Coelho's placebo has racked up impressive sales in Brazil and Europe. Americans should flock to it like gulls.

Coelho is a Brazilian writer with four books to his credit. Following Diary of a Magus (1992—not reviewed) came this book, published in Brazil in 1988: it's an interdenominational, transcendental, inspirational fable—in other words, a bag of wind. 

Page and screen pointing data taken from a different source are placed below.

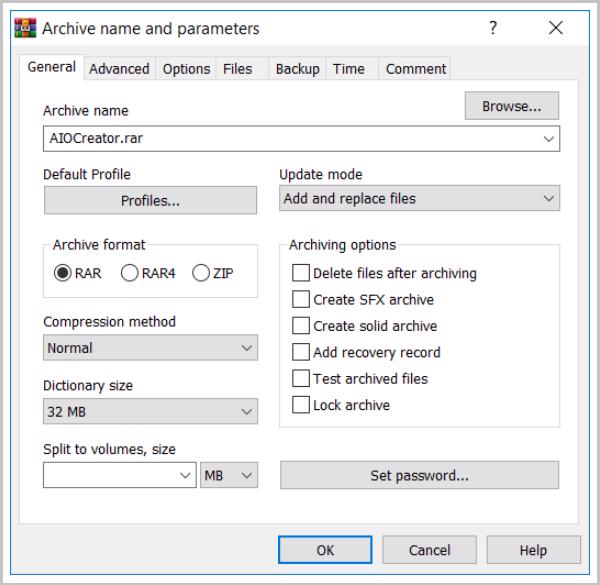This screenshot has width=600, height=585.
Task: Enable Add recovery record option
Action: click(x=301, y=352)
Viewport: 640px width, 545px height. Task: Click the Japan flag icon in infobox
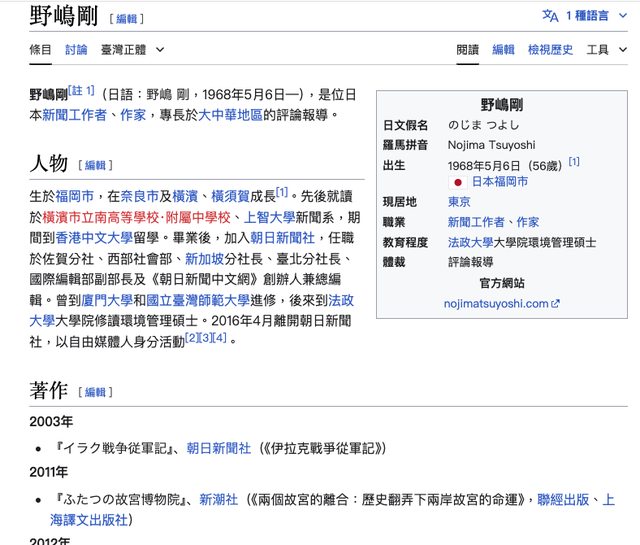pos(458,183)
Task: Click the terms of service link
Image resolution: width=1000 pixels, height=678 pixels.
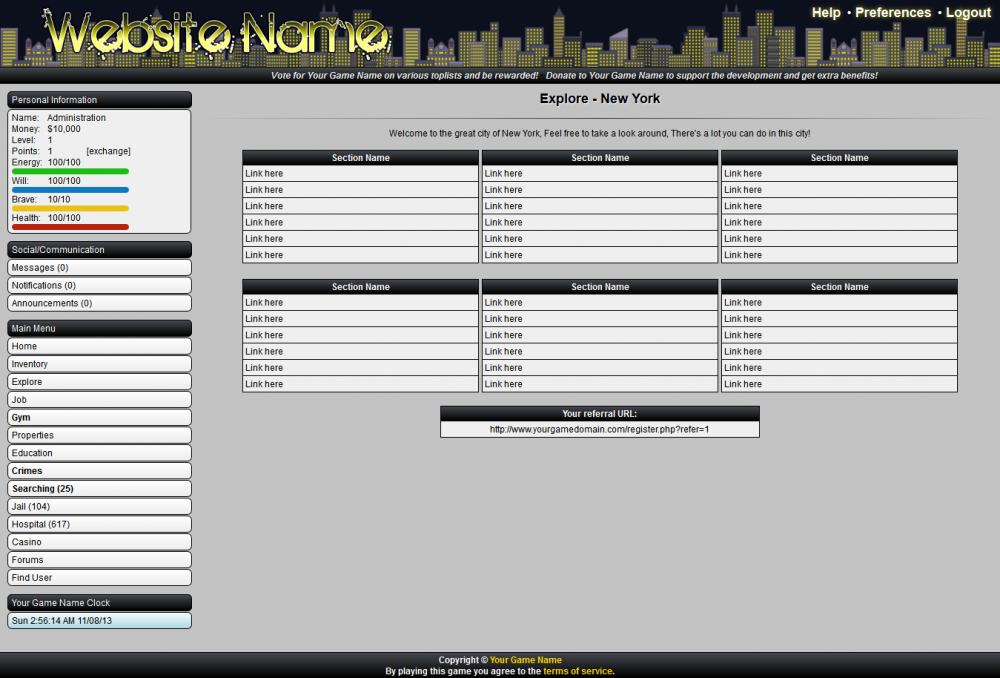Action: tap(577, 671)
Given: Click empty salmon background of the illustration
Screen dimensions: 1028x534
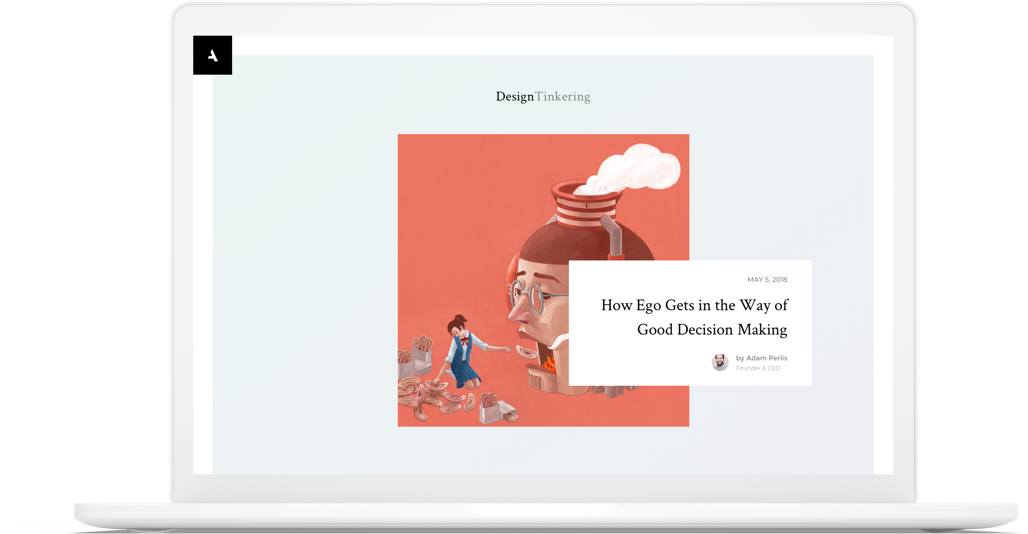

 The story is about a youth empowered to follow his dream. Santiago is an Andalusian shepherd boy who learns through a dream of a treasure in the Egyptian pyramids. An old man, the king of Salem, the first of various spiritual guides, tells the boy that he has discovered his destiny: "to realize one's destiny is a person's only real obligation." So Santiago sells his sheep, sails to Tangier, is tricked out of his money, regains it through hard work, crosses the desert with a caravan, stops at an oasis long enough to fall in love, escapes from warring tribesmen by performing a miracle, reaches the pyramids, and eventually gets both the gold and the girl. Along the way he meets an Englishman who describes the Soul of the World; the desert woman Fatima, who teaches him the Language of the World; and an alchemist who says, "Listen to your heart" A message clings like ivy to every encounter; everyone, but everyone, has to put in their two cents' worth, from the crystal merchant to the camel driver ("concentrate always on the present, you'll be a happy man"). The absence of characterization and overall blandness suggest authorship by a committee of self-improvement pundits—a far cry from Saint- Exupery's The Little Prince: that flagship of the genre was a genuine charmer because it clearly derived from a quirky, individual sensibility. 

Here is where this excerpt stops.